In order to confirm the effect of the combined administration of Donepezil and Sildenafil on improving cognitive function, (1) normal mouse vehicle (designated as WT vehicle, 0.5% methyl cellulose 5 ml/kg, n = 5) was used. , (2) mutant mice (denoted as MT vehicle, 0.5% methylcellulose 5 ml/kg, n = 5), (3) MT donepezil (2 mg/kg administered alone, n = 4), and (4) - ( 5) Divide into MT donepezil + sildenafil (donepezil 1 mg/kg + sildenafil 2 mg/kg combined administration, n = 5 and donepezil 2 mg/kg + sildenafil 2 mg/kg combined administration, n = 5) groups and give each group oral administration for 4 weeks. conduct.

As a result, when compared with the mutant mouse vehicle administration group in the escape latency period (latency) on the final day (DAY 4) of learning performance, the escape latency period of the donepezil and sildenafil combination administration group was longer than that of the mutant mouse group administered with donepezil 2 mg/kg alone. was shown to be significantly reduced (Table 2 or Figure 2A).

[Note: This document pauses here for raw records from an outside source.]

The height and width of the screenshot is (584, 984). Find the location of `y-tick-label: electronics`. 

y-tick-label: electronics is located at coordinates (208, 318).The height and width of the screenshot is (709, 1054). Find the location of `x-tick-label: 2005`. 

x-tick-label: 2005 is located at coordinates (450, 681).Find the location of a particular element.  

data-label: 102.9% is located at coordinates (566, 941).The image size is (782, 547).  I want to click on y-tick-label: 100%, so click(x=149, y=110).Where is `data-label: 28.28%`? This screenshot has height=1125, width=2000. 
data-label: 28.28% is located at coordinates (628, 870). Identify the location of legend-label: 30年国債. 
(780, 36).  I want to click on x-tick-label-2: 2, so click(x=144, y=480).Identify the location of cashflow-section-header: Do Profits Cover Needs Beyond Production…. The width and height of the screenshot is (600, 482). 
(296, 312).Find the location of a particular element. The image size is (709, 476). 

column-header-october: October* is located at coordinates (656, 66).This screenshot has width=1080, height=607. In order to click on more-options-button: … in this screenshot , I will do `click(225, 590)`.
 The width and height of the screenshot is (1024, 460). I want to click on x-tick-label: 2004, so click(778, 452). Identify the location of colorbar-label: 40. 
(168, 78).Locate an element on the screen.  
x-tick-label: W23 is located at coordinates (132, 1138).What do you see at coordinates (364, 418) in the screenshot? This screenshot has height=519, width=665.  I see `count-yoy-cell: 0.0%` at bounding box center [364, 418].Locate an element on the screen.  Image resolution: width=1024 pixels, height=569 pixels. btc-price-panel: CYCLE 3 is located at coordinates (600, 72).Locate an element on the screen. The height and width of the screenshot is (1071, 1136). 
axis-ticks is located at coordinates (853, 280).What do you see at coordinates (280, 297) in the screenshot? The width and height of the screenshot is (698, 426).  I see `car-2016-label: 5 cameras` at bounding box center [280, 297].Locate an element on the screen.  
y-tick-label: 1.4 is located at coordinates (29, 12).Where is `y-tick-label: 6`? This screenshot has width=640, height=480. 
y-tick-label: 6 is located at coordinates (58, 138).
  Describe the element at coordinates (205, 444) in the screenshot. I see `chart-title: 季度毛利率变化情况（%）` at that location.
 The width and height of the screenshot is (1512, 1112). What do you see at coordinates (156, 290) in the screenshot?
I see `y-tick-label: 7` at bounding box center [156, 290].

The data in the above table shows that the escape latency decreased by 14.2% in the donepezil 2 mg/kg single administration group and by 56.28% in the donepezil 2 mg/kg and sildenafil 2 mg/kg combined administration group, with respect to the mutant mouse vehicle group. show.

In addition, it was confirmed that the time spent in quadrants of the mutant mice was significantly increased in the donepezil and sildenafil combined administration group (donepezil 2 mg/kg and sildenafil 2 mg/kg) compared to the donepezil single administration group. (Table 3 or Figure 2B).

The data in the above table shows that the time spent in the four target quadrants is 73.20% for the donepezil 2 mg/kg single administration group and 153.2% for the donepezil 2 mg/kg and sildenafil 2 mg/kg combined administration group, based on the mutant mouse vehicle group. This represents an increase of 78%.

This indicates that the combined administration of donepezil and sildenafil improved memory and learning ability more significantly than the improvement effect of donepezil administration alone. In particular, in the combination administration group, it was reconfirmed that the improvement effect on cognitive function was maximized in the weight ratio of donepezil and sildenafil in the range of 1:0.6 to 1:2.0, as confirmed in Figure 1.

Claims (8)

A composition for preventing, treating or improving Alzheimer's disease or cognitive dysfunction, comprising (i) donepezil or a pharmaceutically acceptable salt thereof; and (ii) sildenafil or a pharmaceutically acceptable salt thereof. thing. According to claim 1, the weight ratio of (i) donepezil or a pharmaceutically acceptable salt thereof; and (ii) sildenafil or a pharmaceutically acceptable salt thereof is from 1:0.6 to 1:2.0. Compositions as described. 2. The composition of claim 1, wherein (i) donepezil or a pharmaceutically acceptable salt thereof; and (ii) sildenafil or a pharmaceutically acceptable salt thereof are administered simultaneously or separately. 2. The composition of claim 1, which is a complex dosage form comprising (i) donepezil or a pharmaceutically acceptable salt thereof; and (ii) sildenafil or a pharmaceutically acceptable salt thereof. 4. The combined dosage form comprises (i) 2.5-23 mg of donepezil or a pharmaceutically acceptable salt thereof; and (ii) 2.5-50 mg of sildenafil or a pharmaceutically acceptable salt thereof. The composition described in. The composition according to claim 1, which is a pharmaceutical composition or a food composition. A composition for improving cognitive function comprising (i) donepezil or a pharmaceutically acceptable salt thereof; and (ii) sildenafil or a pharmaceutically acceptable salt thereof. According to claim 7, the weight ratio of (i) donepezil or a pharmaceutically acceptable salt thereof; and (ii) sildenafil or a pharmaceutically acceptable salt thereof is from 1:0.6 to 1:2.0. Compositions as described.